Molecular Scale Spatio-Chemical Control of the Activating-Inhibitory Signal Integration in NK Cells

AbstractThe role of the spatial juxtaposition between activating and inhibitory receptors in cytotoxic lymphocytes has been strongly debated in the context of the inhibition of immune signaling. The challenge in addressing this problem was so far a lack of experimental tools which can simultaneously manipulate different signaling molecules.

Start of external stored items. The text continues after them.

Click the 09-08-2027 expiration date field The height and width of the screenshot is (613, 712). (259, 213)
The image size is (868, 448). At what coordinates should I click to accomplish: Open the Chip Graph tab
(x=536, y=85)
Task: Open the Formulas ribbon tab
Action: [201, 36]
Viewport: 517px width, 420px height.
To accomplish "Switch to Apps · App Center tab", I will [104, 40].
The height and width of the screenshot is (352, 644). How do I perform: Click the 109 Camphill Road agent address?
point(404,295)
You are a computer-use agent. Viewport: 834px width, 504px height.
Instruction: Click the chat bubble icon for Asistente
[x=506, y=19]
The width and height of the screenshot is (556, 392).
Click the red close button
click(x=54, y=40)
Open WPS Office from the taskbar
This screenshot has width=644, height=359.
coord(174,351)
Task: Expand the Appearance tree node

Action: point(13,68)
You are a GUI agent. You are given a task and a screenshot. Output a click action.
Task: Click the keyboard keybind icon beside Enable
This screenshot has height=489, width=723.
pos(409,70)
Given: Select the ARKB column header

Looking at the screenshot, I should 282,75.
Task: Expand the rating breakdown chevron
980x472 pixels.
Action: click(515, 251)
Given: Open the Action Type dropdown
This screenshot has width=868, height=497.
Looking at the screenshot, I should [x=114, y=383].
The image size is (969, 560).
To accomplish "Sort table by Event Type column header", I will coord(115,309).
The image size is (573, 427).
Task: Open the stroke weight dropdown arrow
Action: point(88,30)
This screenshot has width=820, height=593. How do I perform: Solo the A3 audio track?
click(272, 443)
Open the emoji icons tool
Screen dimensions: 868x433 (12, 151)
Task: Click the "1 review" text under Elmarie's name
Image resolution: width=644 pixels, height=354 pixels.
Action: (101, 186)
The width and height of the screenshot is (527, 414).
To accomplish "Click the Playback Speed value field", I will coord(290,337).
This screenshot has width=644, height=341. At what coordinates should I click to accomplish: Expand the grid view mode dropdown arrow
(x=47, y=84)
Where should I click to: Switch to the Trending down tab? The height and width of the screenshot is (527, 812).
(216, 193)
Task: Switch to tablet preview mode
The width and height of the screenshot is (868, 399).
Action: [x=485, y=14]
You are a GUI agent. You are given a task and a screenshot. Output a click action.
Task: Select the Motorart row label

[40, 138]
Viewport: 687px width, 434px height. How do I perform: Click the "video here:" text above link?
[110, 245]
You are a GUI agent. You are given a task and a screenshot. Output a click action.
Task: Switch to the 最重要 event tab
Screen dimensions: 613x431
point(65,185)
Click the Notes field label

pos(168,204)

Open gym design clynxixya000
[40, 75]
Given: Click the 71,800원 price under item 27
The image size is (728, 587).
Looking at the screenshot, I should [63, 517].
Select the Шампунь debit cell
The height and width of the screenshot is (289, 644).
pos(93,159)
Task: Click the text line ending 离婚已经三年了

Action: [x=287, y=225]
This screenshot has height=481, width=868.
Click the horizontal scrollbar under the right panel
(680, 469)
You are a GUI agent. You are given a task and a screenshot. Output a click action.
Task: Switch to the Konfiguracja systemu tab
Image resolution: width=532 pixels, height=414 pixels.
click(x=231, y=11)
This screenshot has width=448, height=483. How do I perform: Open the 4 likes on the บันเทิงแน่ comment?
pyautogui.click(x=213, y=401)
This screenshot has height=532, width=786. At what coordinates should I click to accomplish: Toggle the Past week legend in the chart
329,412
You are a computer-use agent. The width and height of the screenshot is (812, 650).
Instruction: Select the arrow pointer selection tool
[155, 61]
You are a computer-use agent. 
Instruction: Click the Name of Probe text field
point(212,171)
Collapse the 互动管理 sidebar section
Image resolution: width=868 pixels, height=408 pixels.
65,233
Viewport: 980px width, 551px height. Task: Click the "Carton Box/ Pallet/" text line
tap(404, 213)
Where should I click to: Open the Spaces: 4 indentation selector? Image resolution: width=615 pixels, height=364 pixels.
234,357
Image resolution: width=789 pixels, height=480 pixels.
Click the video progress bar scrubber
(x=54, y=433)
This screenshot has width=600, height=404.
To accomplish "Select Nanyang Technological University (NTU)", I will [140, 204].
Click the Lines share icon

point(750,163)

Here, we circumvent this challenge by introducing a nanoengineered multifunctional cell niche, in which activating and inhibitory ligands are positioned with molecular-scale variability and control, and applied it to elucidate the role of the spatial juxtaposition between ligands for NKG2D and KIR2DL1 – activating and inhibitory receptors in Natural Killer (NK) cells – in KIR2DL1-mediated inhibition of NKG2D signaling. We realized the niche by a nanopatterning of nanodots of different metals with molecular scale registry in one lithographic step, followed by a novel ternary functionalization of the fabricated bi-metallic pattern and its background to with three distinct biochemical moieties. We found, that within the probed range, the 40 nm gap between the activating and inhibitory ligands provided an optimal inhibition condition. Supported by theoretical modeling and simulations we interpret these findings as a consequence of the size and conformational flexibility of the ligands in their spatial interaction. Our findings provide an important insight onto the spatial mechanism of the inhibitory immune checkpoints, whose understanding is both fundamentally important, and essential for the rational design of future immunotherapies. Furthermore, our approach is highly versatile and paves the way to numerous complex molecular platforms aimed at revealing molecular mechanisms through which receptors integrate their signals.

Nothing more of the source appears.